TASK BRIEF |
Write out exactly, excluding pictures, the lines from the one containing "Click the 18 Mar 06:00 time label" through the end of the data, both included.

Stored data:
-------------------------
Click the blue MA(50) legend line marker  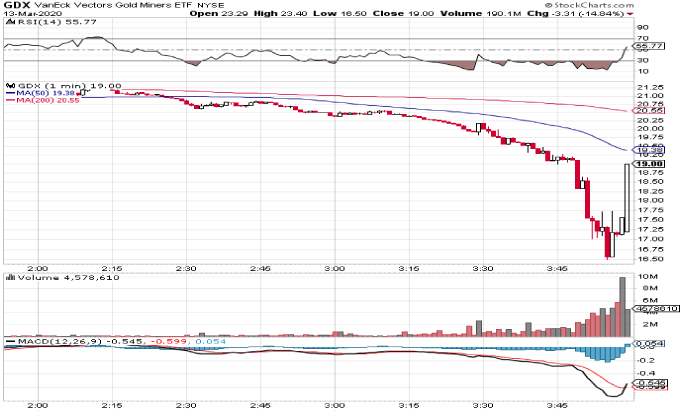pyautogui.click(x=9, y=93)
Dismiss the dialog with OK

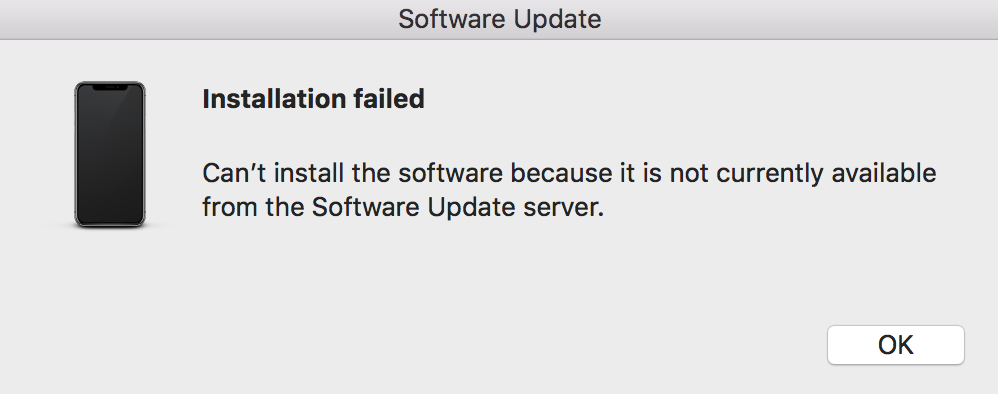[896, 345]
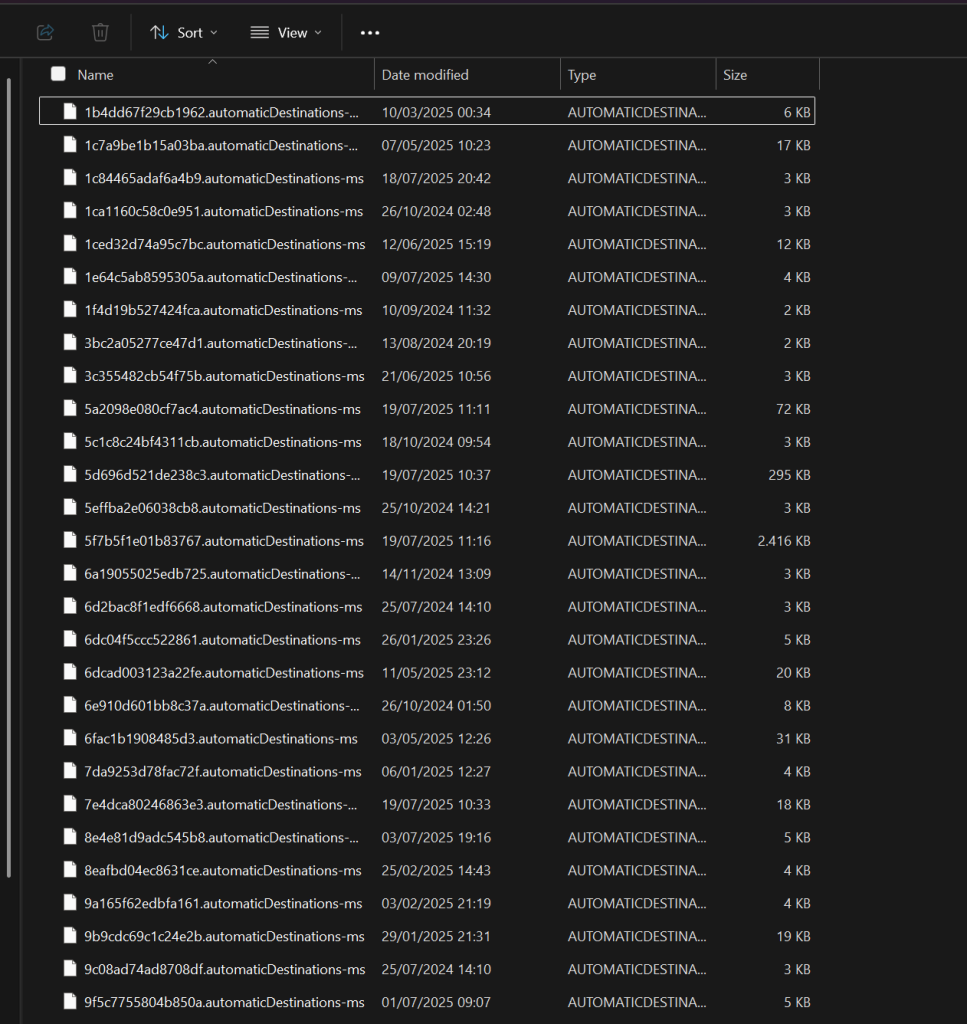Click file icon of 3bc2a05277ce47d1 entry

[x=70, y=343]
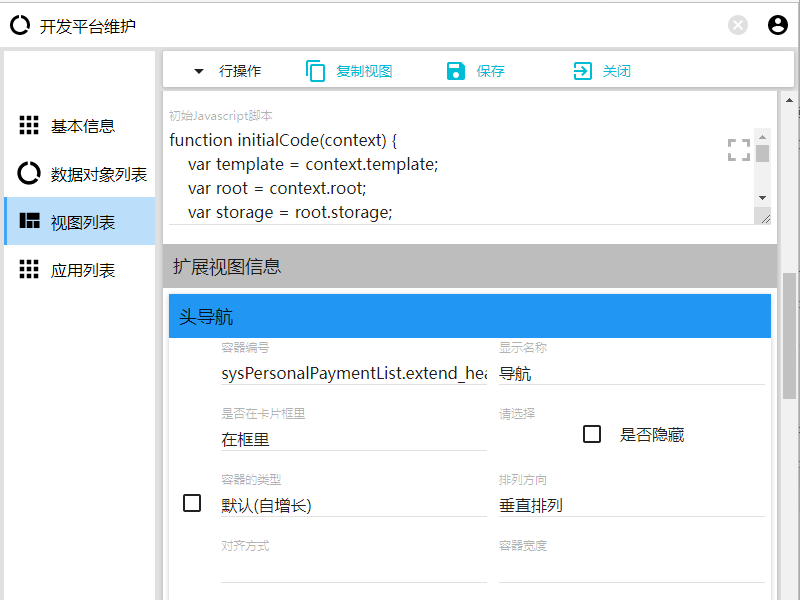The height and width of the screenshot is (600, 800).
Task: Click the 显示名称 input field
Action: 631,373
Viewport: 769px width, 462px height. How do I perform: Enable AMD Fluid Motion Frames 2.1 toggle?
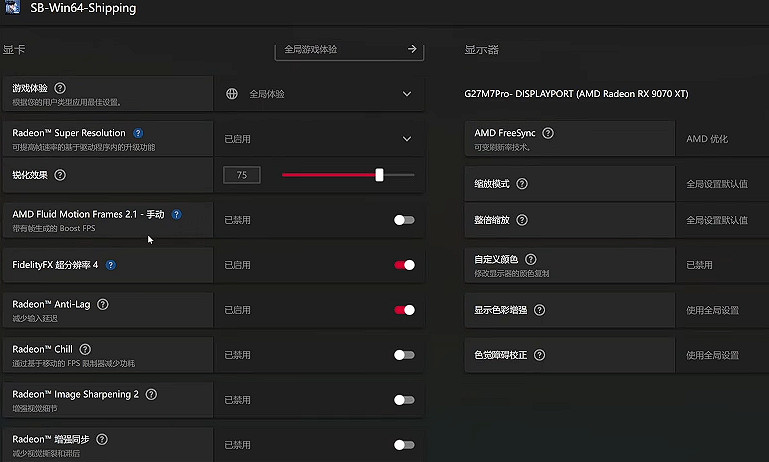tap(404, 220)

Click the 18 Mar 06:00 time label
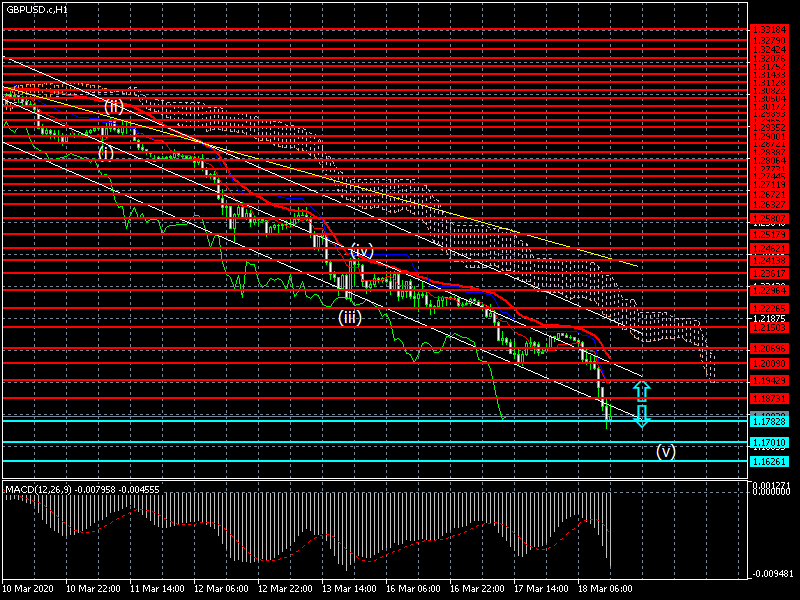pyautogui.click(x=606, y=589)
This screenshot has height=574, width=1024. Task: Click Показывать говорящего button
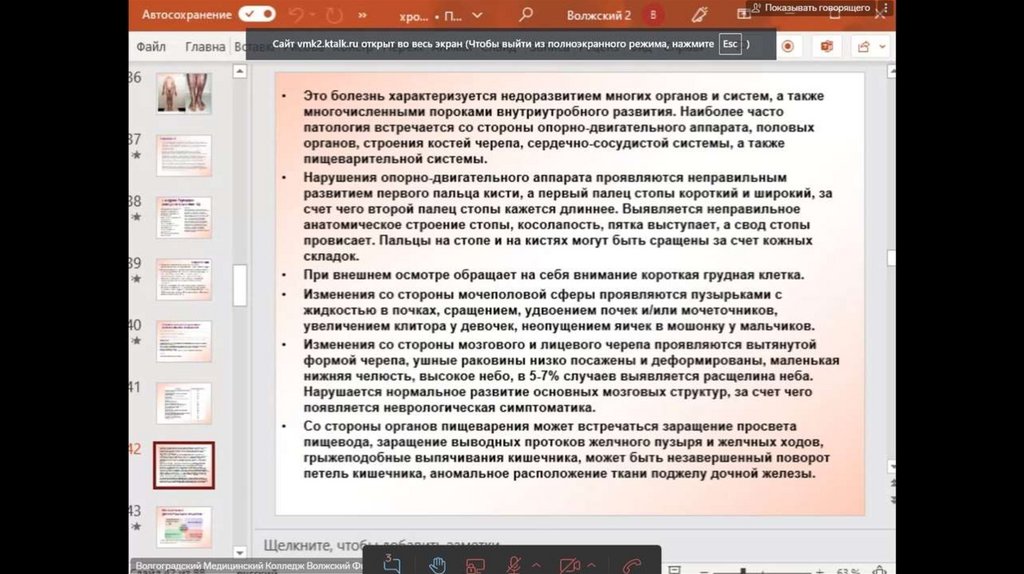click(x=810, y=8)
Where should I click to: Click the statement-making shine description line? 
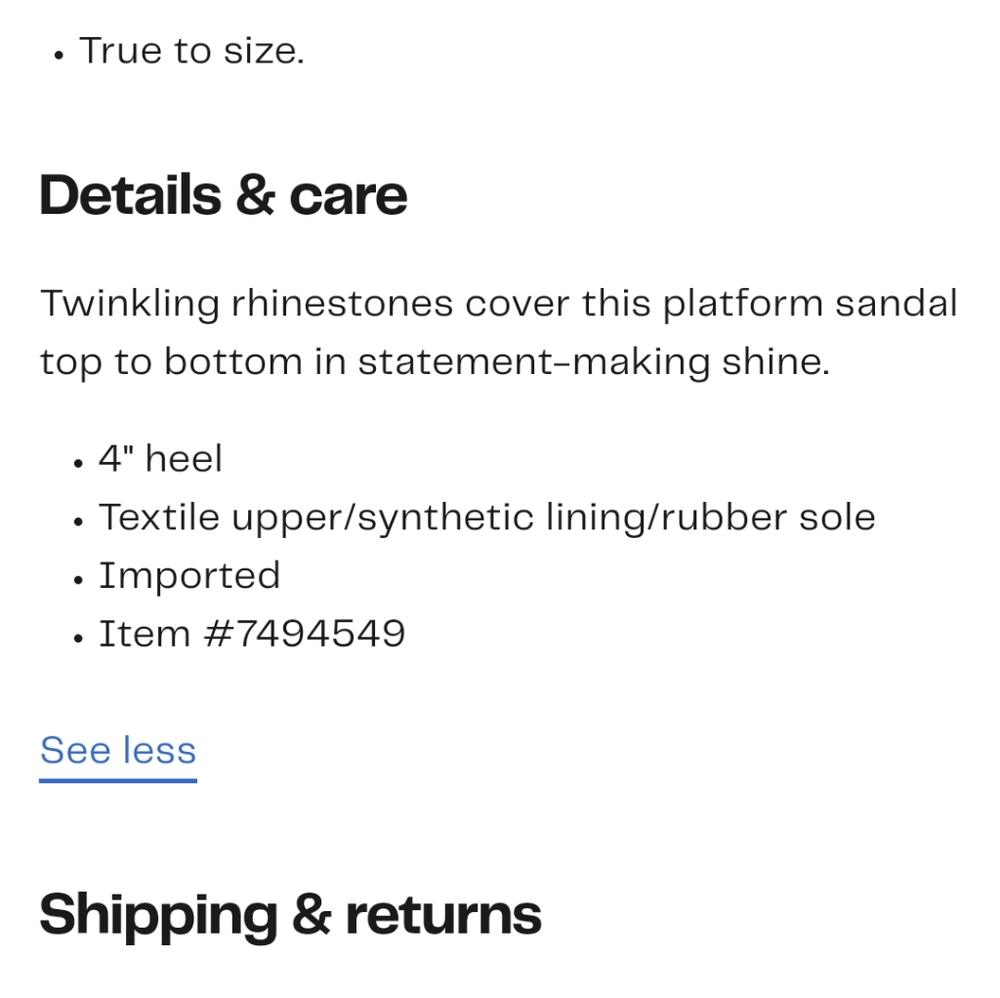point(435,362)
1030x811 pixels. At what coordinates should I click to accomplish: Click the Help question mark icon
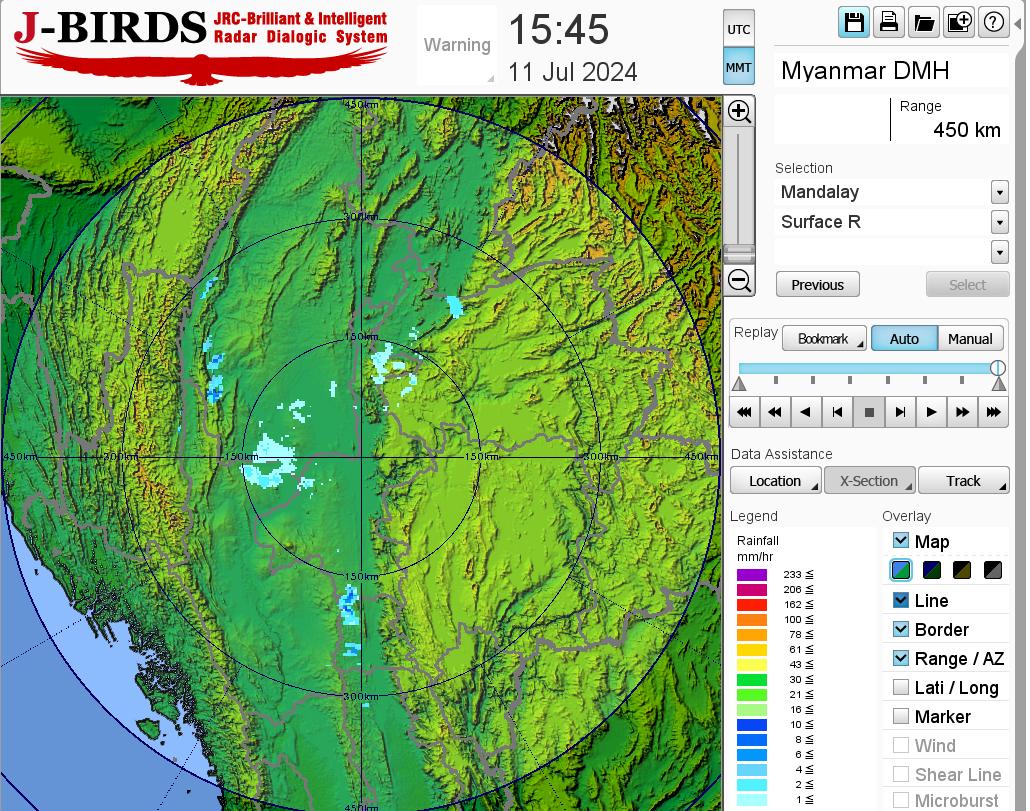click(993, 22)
-------------------------
RESULT OF THE TASK |
Click the 18 Mar 06:00 time label
pyautogui.click(x=606, y=589)
This screenshot has height=574, width=1024. Task: Click Показывать говорящего button
click(x=810, y=8)
Where should I click to: Click the statement-making shine description line? 
point(435,362)
1030x811 pixels. At what coordinates should I click to accomplish: Click the Help question mark icon
click(993, 22)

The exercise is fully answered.